A Voice for Youth Theater
Her senior year, Sherwood wrote another play as a thesis project and informally introduced playwriting in an unexpected space: a political science course. For a political science book review assignment, she asked the professor if she could write theatrical scenes based on the book instead.
“He was super into it and made all the students in the class be the actors,” Sherwood recalls. “It was a really fun way to combine my interests in theater and political science. Both study the ways that human relationships are so impactful in our lives.”
Sherwood stepped outside the box again through Seattle Opera’s Jane Lang Davis Creation Lab, a year-long program that pairs composers and librettists to write 20-minute operas, which are then performed by professional opera singers and Seattle Symphony musicians. Sherwood had never written a libretto, but she welcomed the challenge. Her work was performed at the Seattle Opera Center in June 2022.
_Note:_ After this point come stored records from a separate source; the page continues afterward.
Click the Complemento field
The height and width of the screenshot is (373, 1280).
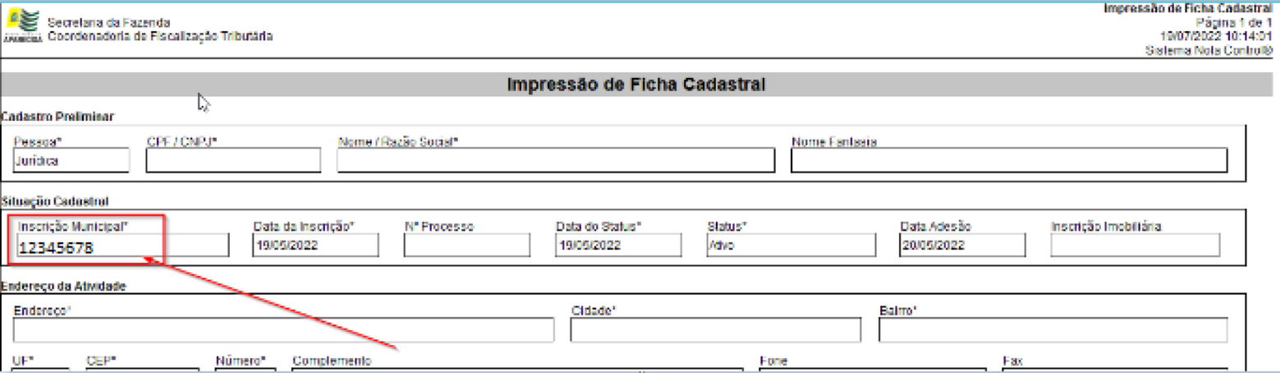517,370
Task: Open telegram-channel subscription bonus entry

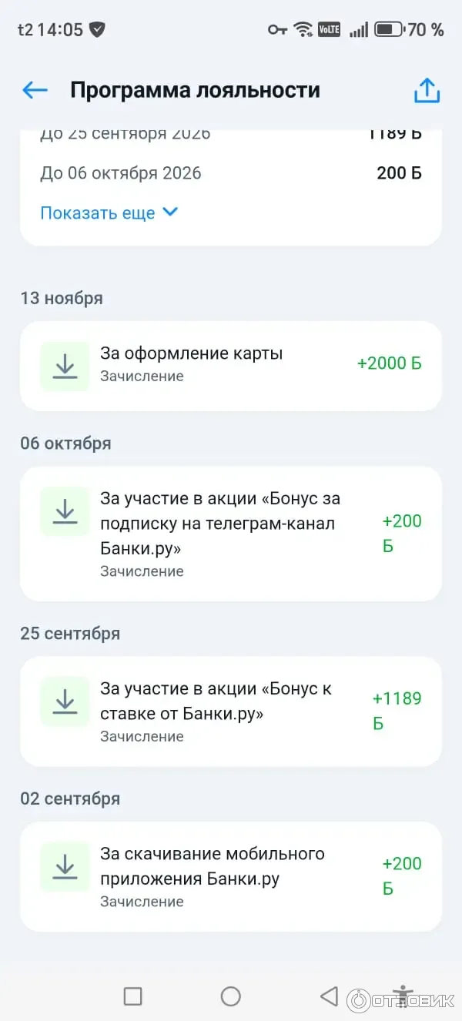Action: point(220,524)
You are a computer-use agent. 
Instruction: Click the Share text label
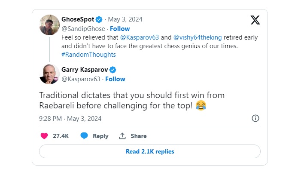[139, 136]
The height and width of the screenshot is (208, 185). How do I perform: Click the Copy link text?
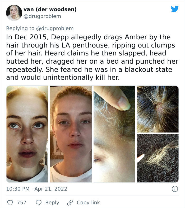click(88, 203)
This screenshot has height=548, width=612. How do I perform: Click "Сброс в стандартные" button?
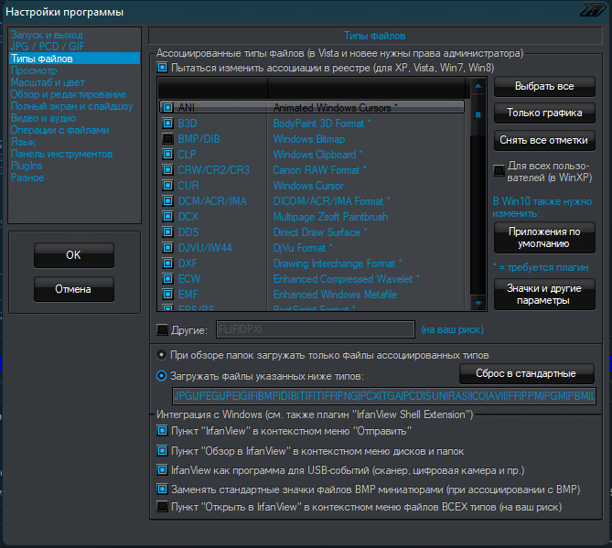tap(526, 373)
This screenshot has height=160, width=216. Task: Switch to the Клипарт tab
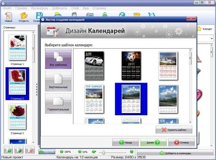(205, 29)
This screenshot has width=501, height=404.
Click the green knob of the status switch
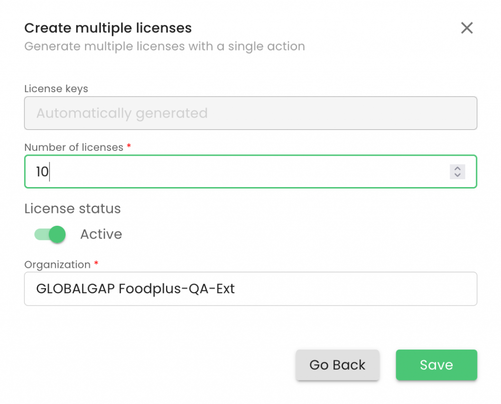pyautogui.click(x=57, y=235)
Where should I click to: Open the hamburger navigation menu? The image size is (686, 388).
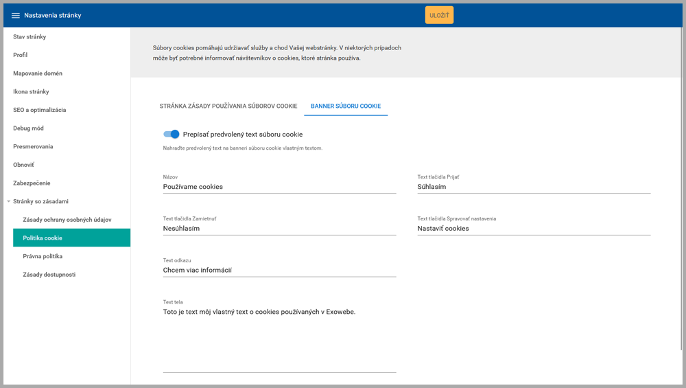tap(16, 16)
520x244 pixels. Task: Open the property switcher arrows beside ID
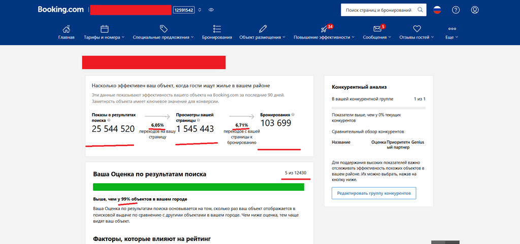(200, 10)
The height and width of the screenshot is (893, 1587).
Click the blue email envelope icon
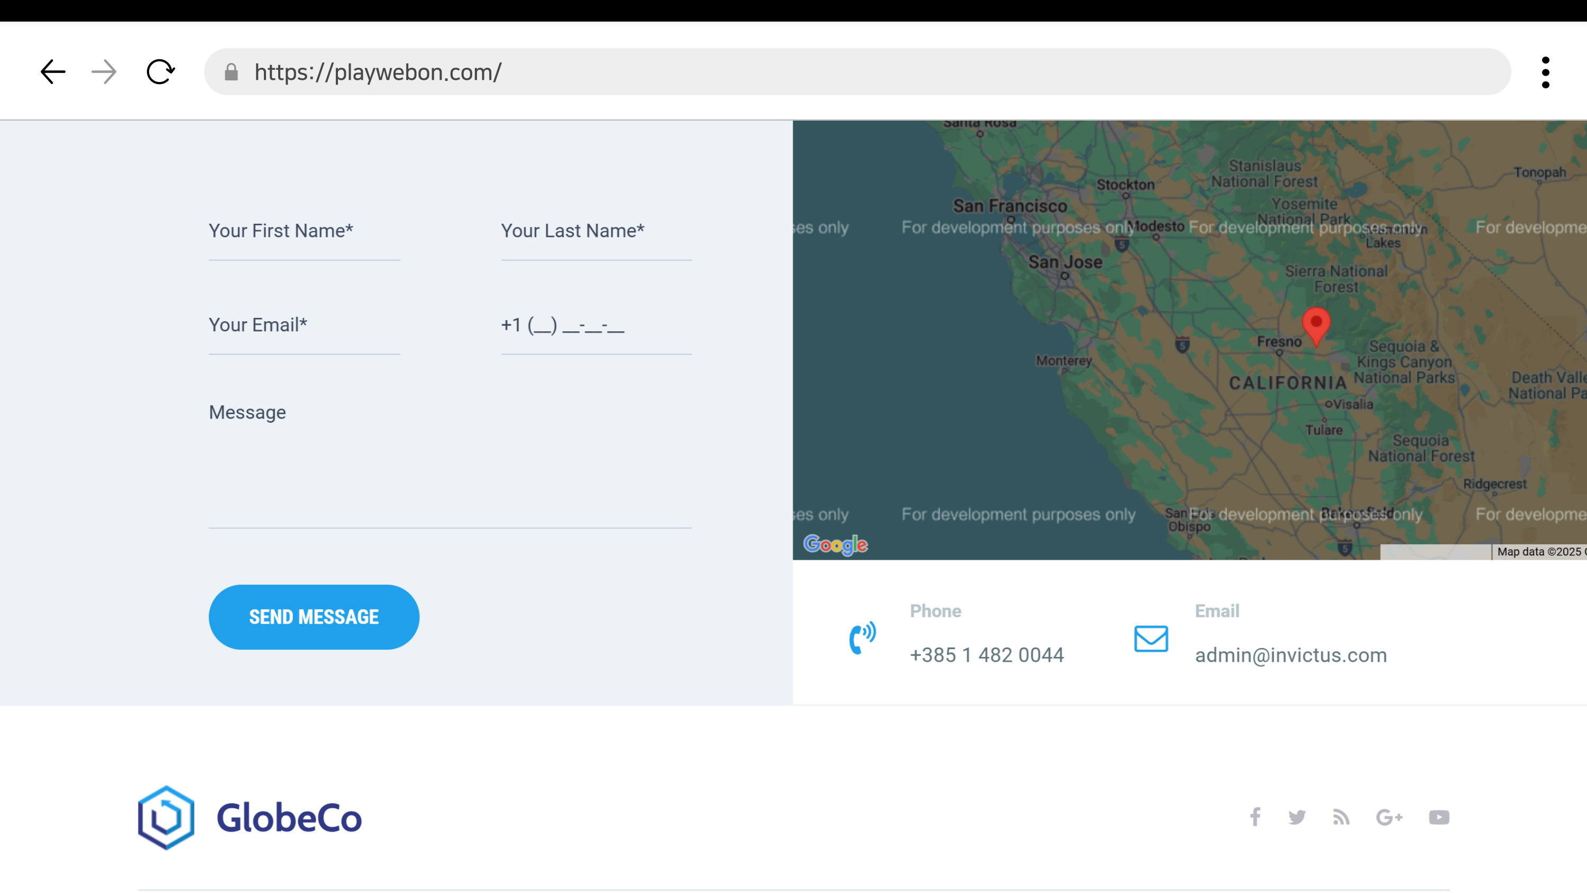coord(1151,638)
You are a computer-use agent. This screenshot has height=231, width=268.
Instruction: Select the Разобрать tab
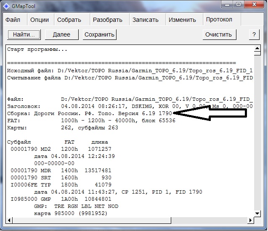click(x=108, y=20)
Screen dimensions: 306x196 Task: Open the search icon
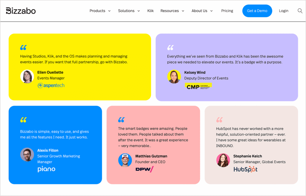300,10
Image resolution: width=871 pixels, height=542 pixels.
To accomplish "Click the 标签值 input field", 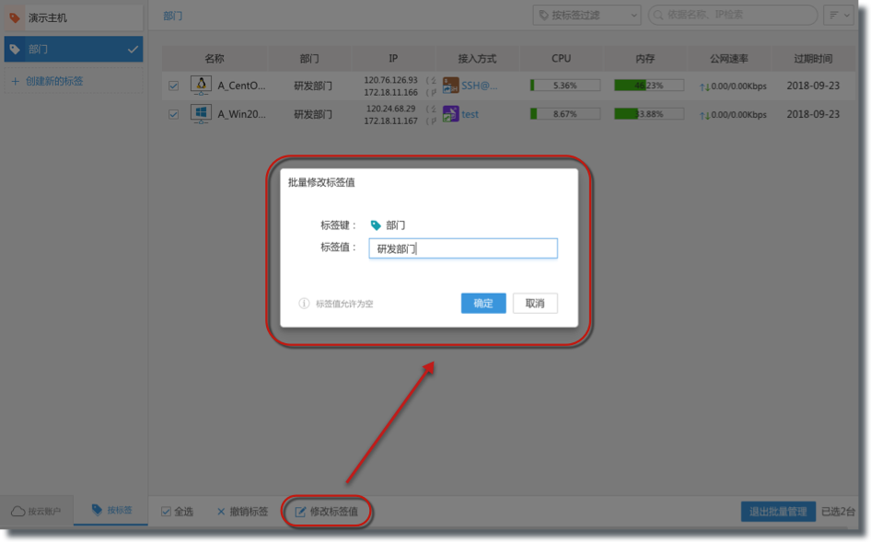I will (462, 248).

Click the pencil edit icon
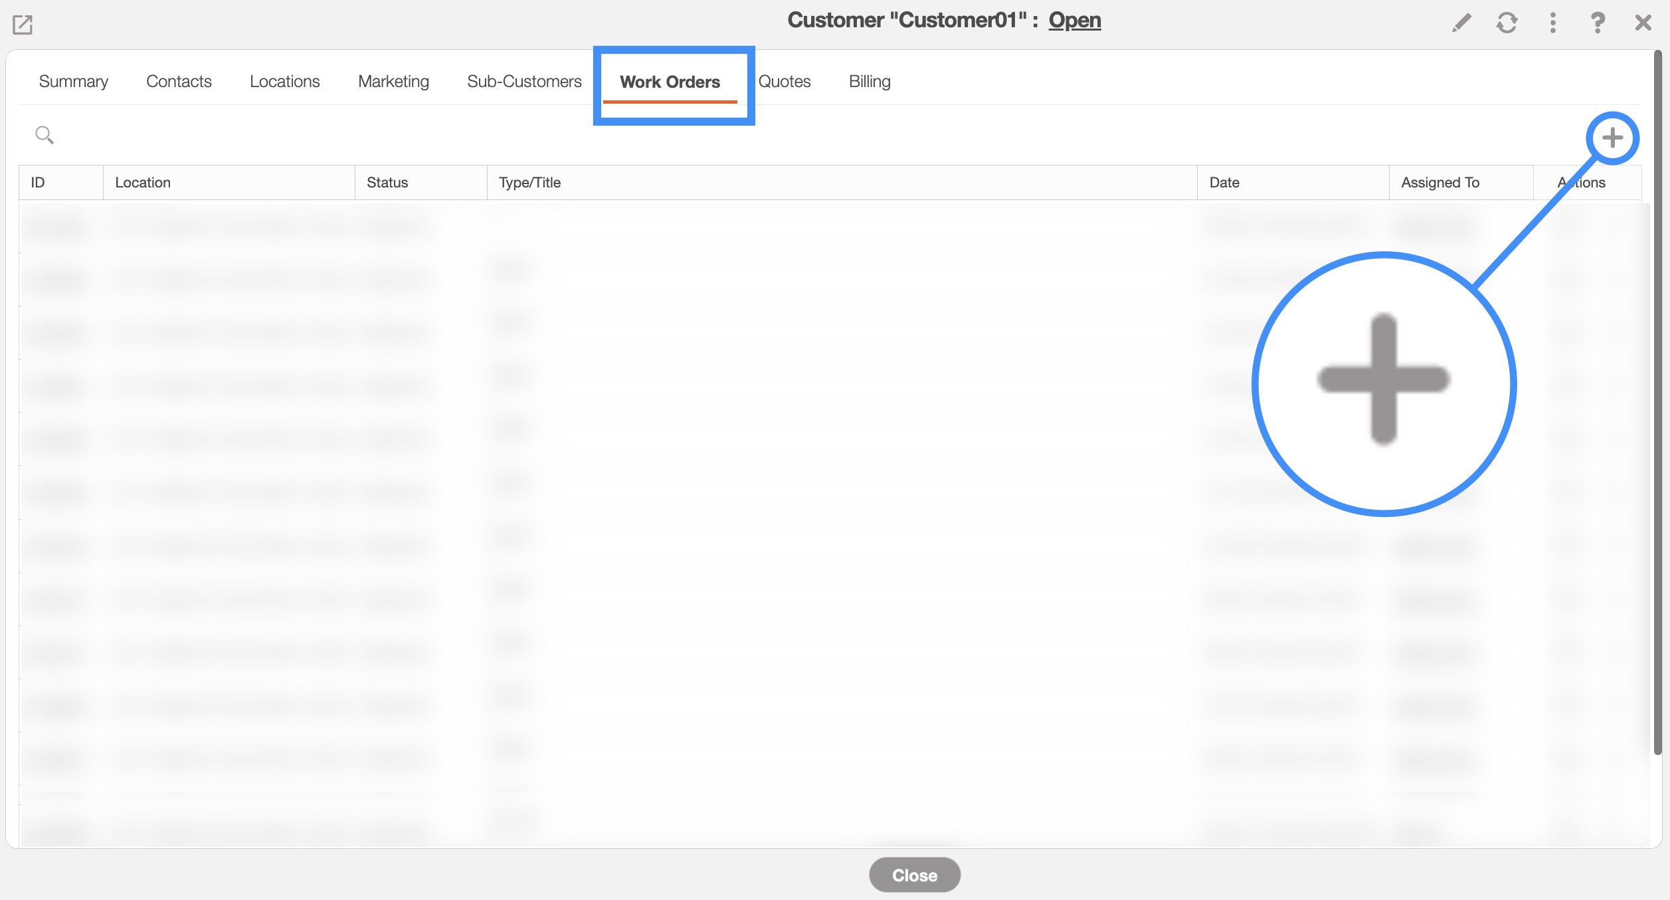tap(1461, 23)
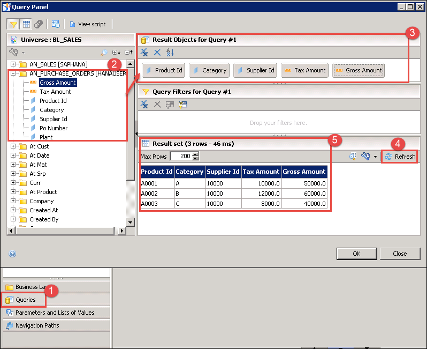Collapse the AN_PURCHASE_ORDERS folder
The image size is (427, 349).
pos(13,73)
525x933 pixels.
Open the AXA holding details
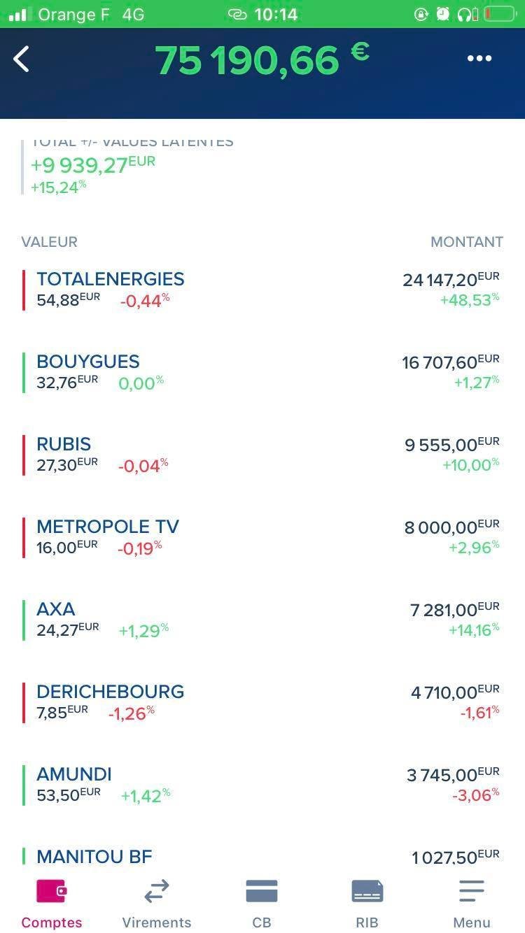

Looking ahead, Sherwood hopes to write more librettos and many more plays. She’s already adapted Cinderella for the Academy of Children’s Theatre in Richland, Washington, and is slated to work with the theater on two more productions in the next two years. She’ll also continue her job with Seattle Children’s Theater. The focus on youth theater feels right to her. After all, that’s where she got her start.
“There aren’t a ton of people focusing on doing artistic, beautiful playwriting for children, so I’ve been really working on developing my voice in youth theater,” she says. “It’s fun to think about how far I can push the boundaries. Playwrights have thought about that in theater for adults, but not as much in theater for youth. I feel like there’s so much more room for that.”